Sadly, while Portugal is guilty of being backward-looking with regard to Indonesia, Brazil is
guilty of being inward-looking. While Indonesians can now watch Record TV from Brazil via
satellite, which shows telenovelas in the original Portuguese, rather than dubbed, the
channel has not seen the merits of subtitles. (The channel’s target audience is the 300 000
strong Brazilian community in Japan.) At least it would be more appealing to an Indonesian
audience than Portugal’s RTPi, which no amount of subtitling or dubbing would make less
unwatchable.

In fact, Portuguese and Indonesian share a common problem, in that they are often
overlooked in favour of other languages, despite being spoken by hundreds of millions. Even
in Western countries, Portuguese is less widely taught in schools than Latin, and while
education ministers have advocated that children should be able to study Asian languages
like Chinese, Hindi and Arabic, Indonesian never gets a mention. Of course, many children in
the UK no longer study a foreign language at all.
In the footsteps of Fernão Mendes Pinto

During my meeting at the Indonesian Embassy in Lisbon, the Political Counsellor presented
me with an Portuguese-Indonesian phrasebook called Mengenal Bahasa Portugis (Get to
Know the Portuguese Language) that he an a Portuguese colleague had compiled, along with
an Indonesian-Portuguese phrasebook called Conhecer a Língua Indonésia (Get to Know the
Indonesian Language). Sadly, neither has been published commercially.

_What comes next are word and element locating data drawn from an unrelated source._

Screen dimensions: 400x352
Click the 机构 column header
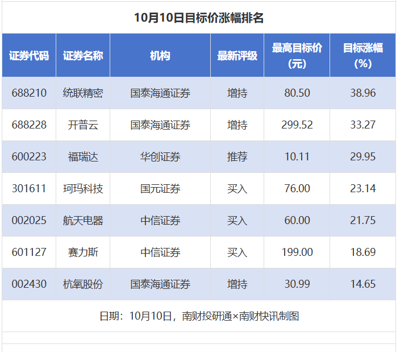(160, 56)
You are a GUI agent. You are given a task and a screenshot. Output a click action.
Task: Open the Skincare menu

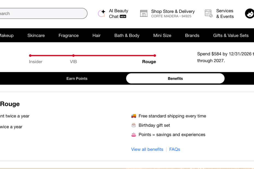coord(36,35)
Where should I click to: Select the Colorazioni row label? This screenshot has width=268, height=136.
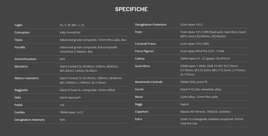click(22, 32)
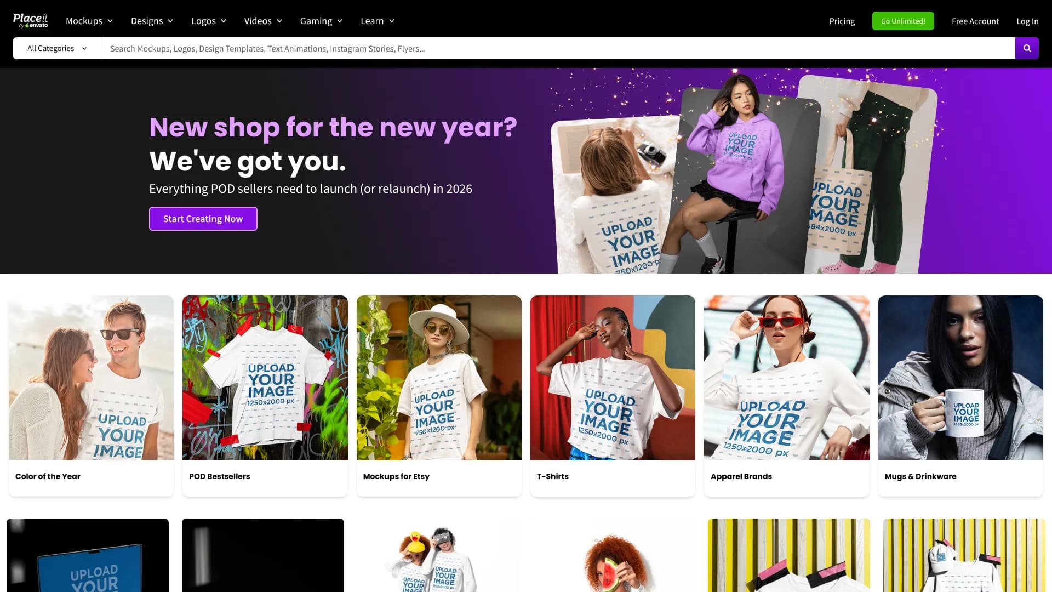This screenshot has width=1052, height=592.
Task: Expand the Learn dropdown
Action: tap(377, 21)
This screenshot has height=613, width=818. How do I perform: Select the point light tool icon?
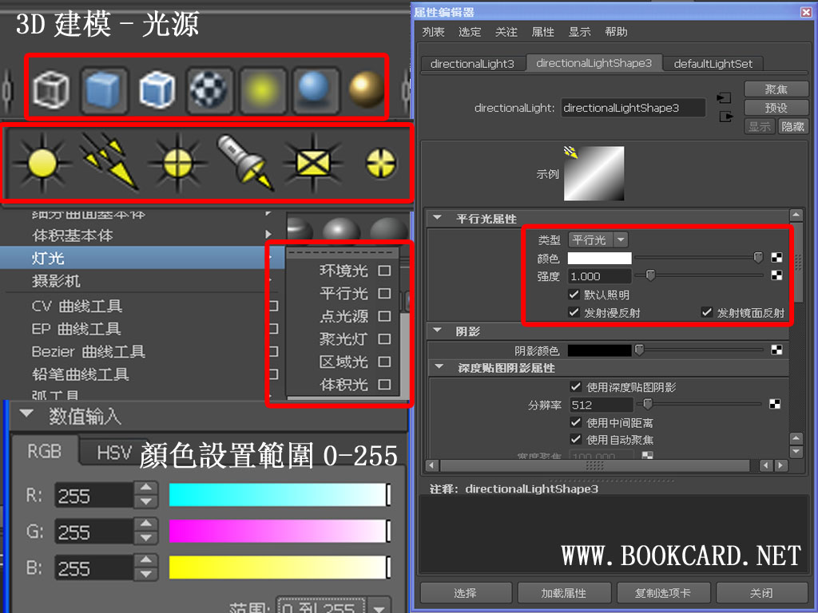tap(177, 164)
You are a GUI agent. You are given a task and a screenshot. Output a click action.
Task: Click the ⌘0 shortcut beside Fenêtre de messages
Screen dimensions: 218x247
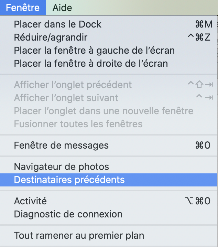pyautogui.click(x=203, y=146)
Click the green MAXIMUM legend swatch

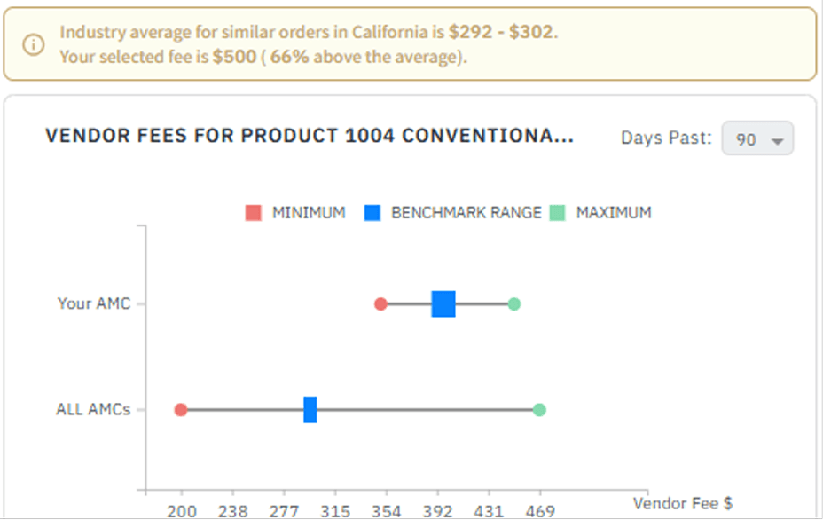tap(558, 213)
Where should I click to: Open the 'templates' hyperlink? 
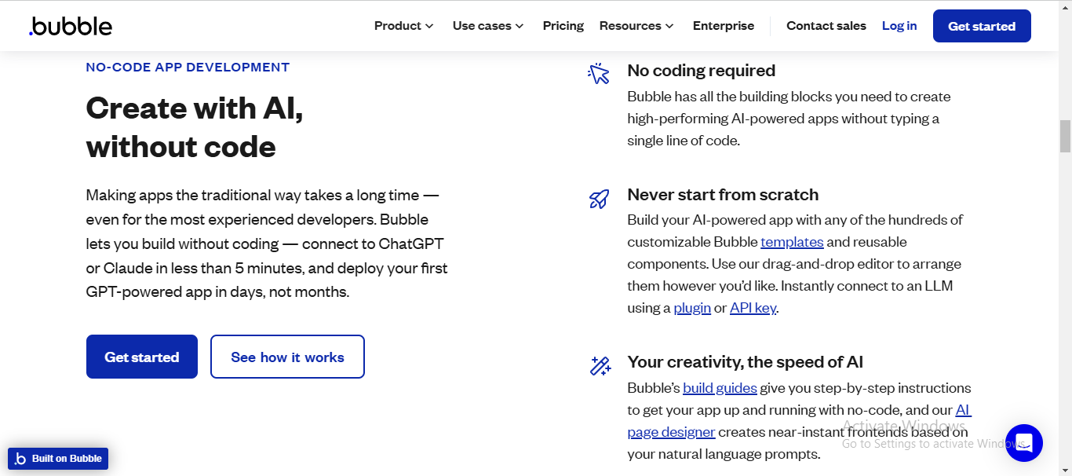(x=792, y=242)
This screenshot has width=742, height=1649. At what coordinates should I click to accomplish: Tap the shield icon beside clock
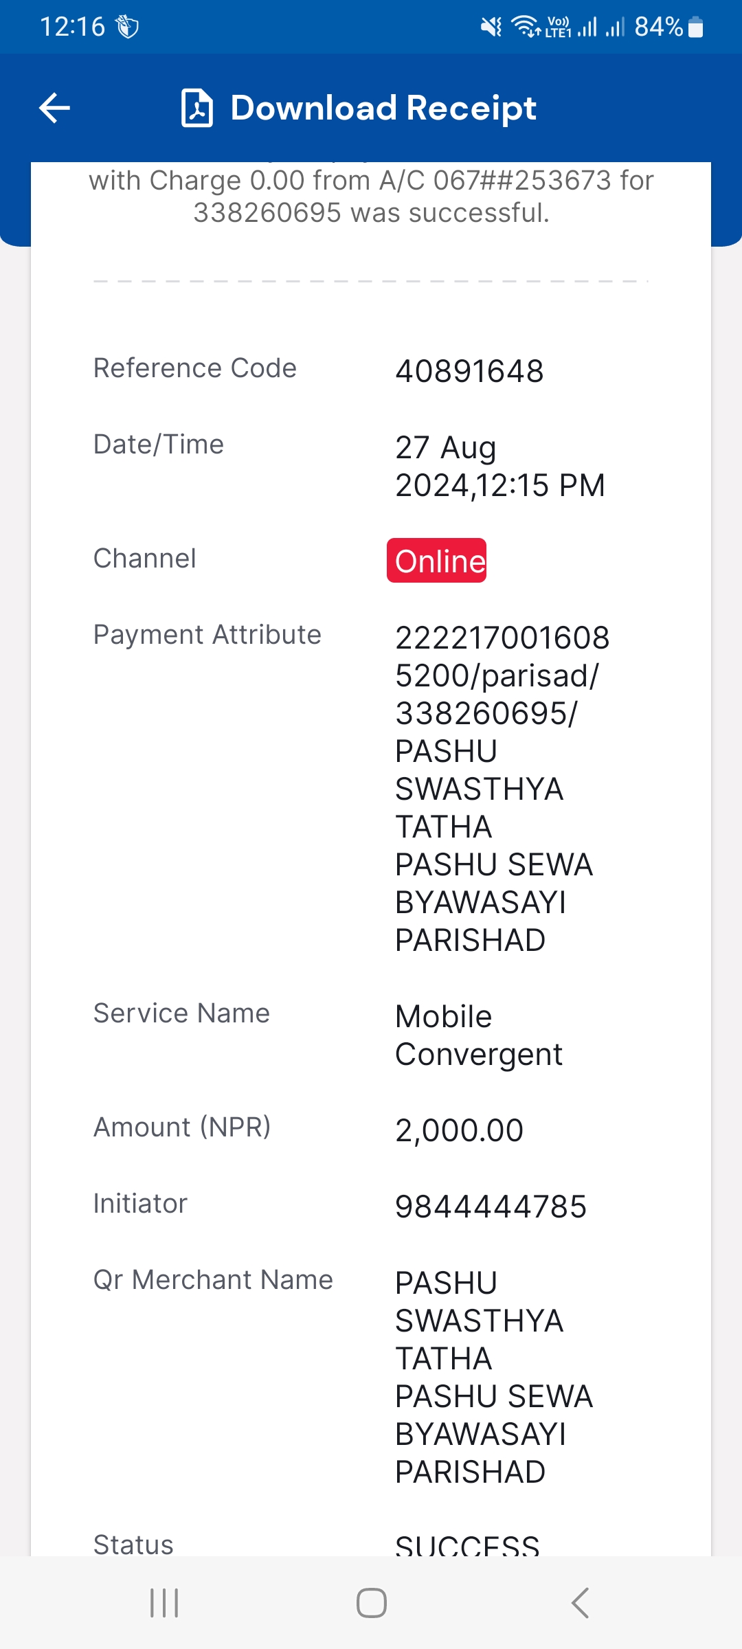coord(127,27)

A Portuguese-Indonesian phrasebook, compliled by the Indonesian Embassay in Lisbon

Another Portuguese in East Timor who has learned Indonesian, Margarida Gonçalves, told
me about the hostility that she encountered from other Portuguese. It was, she told me, as if
she had “committed lèse majesté”. She recounted how she once viewed Indonesia, and how
she views it now:

“I once burnt cuddly toys marked ‘MADE IN INDONESIA’. I hated Indonesia and Indonesians,
without really ever realising who they were. That was more than fifteen years ago. I became
passionate about Timor, but I would only really start to understand the country when I
understood Indonesia. It was like that. Now, I only hate Suharto and his coterie of generals.”

“But after having beeen immersed in some of the cultures of Indonesia, I have discovered that
the country is not at all like what the propaganda of the 1990s had me believe. It is that
propaganda (understandable at the time) which is nowadays an affront to those Portuguese
sailors who signed treaties in Sunda Kelapa with the Bataks, sang with the inhabitants of
Manado, prayed with those of Flores, Ende, Solor, Alor and Rote and left descendants from
Aceh to Ambon.”

“[The sixteenth century explorer] Fernão Mendes Pinto did not describe these people in such
rabid and hateful terms as do the majority of Portuguese of the present day. And today, in the
information society in which we live, I think that it is inexcusable.”

Indeed it is, but while Indonesia’s relations with Portugal may never be as important as those
with the Netherlands, at least now there are now some Indonesians and Portuguese who no
longer view each other through the ‘prism’ of East Timor.